Recently Britain's The Sun newspaper speculated as much when Beckham was linked to playing in Qatar: "A lucrative, long-term PR role as an ambassador for the Qatar 2022 World Cup could also follow for the ex-England skipper."

Then there is the odd business of UEFA president Michel Platini who voted for Qatar when he was expected to vote for the United States.

Since then, as American writer Bill Archer said in his blog for Big Soccer this week: "Qatar has purchased PSG and is spending money on them like a merchant seaman on shore leave (see: Beckham, David) and launched beIN Sport in France, going from not existing at all in mid-2011 to now owning the broadcast rights to Ligue 1 and - quelle surprise! - Platini's own UEFA Champions Cup and Europa Cup matches."

He neglected to mention Platini's son Laurent works for Qatar Sports Investments.

Platini has strenuously denied any impropriety in his vote for Qatar.

In football media circles there is a pejorative term for cheerleaders - sorry, ambassadors - of the Qatar 2022 World Cup: "Team Qatar".

Team Qatar includes football politicians, former and current players, journalists that write pro-Qatar copy, academics and anyone else deemed valuable to Qatar's PR cause.

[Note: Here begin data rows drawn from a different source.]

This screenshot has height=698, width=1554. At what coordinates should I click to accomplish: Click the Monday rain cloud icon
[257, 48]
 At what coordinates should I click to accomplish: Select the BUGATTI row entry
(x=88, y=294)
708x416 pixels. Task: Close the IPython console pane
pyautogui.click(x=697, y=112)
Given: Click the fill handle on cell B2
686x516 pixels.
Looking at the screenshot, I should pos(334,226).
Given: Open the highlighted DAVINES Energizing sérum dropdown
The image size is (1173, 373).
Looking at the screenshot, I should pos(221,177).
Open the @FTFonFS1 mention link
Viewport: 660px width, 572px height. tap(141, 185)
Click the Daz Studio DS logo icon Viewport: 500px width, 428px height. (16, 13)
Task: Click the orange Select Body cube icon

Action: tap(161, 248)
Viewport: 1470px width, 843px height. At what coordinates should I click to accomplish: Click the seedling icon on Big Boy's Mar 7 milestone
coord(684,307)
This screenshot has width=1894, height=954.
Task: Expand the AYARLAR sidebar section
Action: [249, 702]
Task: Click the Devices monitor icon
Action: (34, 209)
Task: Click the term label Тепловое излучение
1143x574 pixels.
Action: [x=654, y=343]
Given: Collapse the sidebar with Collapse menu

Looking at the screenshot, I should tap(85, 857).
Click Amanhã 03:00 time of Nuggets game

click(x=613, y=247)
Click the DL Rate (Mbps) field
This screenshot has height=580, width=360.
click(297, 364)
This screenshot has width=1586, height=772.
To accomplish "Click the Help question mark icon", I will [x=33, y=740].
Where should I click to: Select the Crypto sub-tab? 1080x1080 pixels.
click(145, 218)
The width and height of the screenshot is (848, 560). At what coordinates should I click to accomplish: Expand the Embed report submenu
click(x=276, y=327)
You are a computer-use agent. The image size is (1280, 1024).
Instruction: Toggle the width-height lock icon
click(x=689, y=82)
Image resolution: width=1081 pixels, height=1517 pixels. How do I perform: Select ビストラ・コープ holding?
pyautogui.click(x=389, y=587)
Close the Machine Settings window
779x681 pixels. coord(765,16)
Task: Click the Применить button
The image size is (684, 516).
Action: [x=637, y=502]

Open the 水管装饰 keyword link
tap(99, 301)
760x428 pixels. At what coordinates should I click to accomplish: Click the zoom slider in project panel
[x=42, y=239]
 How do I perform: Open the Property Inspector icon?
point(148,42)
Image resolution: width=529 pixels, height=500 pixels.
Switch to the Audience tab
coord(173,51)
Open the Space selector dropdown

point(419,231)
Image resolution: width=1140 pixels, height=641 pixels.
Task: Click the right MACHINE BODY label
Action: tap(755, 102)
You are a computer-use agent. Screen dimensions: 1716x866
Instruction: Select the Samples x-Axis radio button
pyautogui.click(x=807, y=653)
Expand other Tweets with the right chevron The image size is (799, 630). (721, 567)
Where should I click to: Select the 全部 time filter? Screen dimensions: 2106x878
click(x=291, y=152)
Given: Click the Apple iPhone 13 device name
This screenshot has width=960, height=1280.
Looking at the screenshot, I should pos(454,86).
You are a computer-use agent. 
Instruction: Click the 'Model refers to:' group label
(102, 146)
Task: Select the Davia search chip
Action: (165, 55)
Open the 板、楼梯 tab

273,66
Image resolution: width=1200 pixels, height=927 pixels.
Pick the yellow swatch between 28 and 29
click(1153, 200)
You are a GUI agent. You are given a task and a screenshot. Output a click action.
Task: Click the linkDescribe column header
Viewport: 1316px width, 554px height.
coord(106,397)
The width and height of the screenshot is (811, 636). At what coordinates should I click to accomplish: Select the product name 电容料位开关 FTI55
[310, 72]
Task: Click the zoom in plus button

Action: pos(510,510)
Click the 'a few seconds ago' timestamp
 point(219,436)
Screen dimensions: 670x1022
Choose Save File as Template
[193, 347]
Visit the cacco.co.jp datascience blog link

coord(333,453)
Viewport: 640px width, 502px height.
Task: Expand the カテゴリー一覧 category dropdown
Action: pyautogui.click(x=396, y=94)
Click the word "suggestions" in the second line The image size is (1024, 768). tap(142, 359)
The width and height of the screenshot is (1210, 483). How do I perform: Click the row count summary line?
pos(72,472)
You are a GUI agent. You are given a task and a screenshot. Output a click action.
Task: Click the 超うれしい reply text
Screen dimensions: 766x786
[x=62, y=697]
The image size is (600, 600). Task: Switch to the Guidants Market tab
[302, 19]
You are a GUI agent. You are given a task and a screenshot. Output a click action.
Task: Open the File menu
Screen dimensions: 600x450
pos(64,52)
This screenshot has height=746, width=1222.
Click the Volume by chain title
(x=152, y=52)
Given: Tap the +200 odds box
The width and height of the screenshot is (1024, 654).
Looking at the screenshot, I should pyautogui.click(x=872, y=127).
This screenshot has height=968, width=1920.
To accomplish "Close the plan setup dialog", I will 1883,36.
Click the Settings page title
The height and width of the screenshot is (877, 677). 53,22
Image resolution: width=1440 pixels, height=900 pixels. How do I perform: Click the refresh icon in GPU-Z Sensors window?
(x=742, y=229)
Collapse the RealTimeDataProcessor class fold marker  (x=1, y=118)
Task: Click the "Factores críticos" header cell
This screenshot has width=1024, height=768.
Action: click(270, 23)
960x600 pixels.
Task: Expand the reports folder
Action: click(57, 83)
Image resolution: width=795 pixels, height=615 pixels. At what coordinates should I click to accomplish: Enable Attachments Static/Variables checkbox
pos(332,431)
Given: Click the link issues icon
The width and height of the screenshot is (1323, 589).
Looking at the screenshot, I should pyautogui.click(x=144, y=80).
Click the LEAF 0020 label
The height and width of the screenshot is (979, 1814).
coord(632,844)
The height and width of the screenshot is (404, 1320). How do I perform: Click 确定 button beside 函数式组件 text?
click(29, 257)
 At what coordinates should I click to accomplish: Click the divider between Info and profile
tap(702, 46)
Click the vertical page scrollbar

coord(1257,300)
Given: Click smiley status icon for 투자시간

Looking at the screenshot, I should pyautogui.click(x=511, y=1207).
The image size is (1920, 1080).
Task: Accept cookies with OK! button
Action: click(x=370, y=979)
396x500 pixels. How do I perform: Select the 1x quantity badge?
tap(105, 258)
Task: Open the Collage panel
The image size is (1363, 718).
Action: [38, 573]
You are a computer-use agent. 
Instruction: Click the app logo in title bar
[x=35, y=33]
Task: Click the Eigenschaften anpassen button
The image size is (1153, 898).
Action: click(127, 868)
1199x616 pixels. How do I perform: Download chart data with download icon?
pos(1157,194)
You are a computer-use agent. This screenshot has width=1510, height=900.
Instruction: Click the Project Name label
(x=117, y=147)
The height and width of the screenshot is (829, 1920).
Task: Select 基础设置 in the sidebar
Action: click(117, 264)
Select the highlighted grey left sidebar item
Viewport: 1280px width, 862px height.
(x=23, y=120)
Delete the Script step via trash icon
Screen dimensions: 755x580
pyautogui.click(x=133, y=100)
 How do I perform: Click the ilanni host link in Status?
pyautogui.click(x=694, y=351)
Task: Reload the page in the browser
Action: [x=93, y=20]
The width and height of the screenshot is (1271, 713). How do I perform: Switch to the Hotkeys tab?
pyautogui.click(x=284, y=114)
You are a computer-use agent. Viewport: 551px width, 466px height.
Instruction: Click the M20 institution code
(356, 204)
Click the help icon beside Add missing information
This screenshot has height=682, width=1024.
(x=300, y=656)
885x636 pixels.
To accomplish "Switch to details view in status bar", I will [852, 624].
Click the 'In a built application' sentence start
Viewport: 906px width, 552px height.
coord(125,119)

Some appear on committees or as guest speakers at conferences in Doha.

Others have links to "thinktanks" and academic institutions. Many more do their bidding for Qatar via less transparent means, keeping a vigilant watch on commentators that present a clear and present danger to the Qatari cause and trying to crush any dissent via social media.

Human Rights Watch's report on the exploitation of migrant workers in the Gulf state, which warned Qatar 2022 would be "a crucible of exploitation and misery" for workers from the subcontinent, is exactly the bad press Team Qatar is being enlisted to nullify.

When Sharan Burrow, general secretary of the International Trade Union Confederation says stuff like, "More workers will die building World Cup infrastructure than players will take to the field", the PR machine of Team Qatar kicks into overdrive.

Qatar cannot and will never convince the world that FIFA's decision to award it the World Cup was the right one because, well, it patently wasn't.

But that won't stop it from trying through its collection of stooges and a good old-fashioned money splash.

One can only hope Becks' arrival in Paris was to help PSG win football matches, not to aid the other one being played off the pitch.

Thankfully the hearts and minds of football fans aren't bought that easily.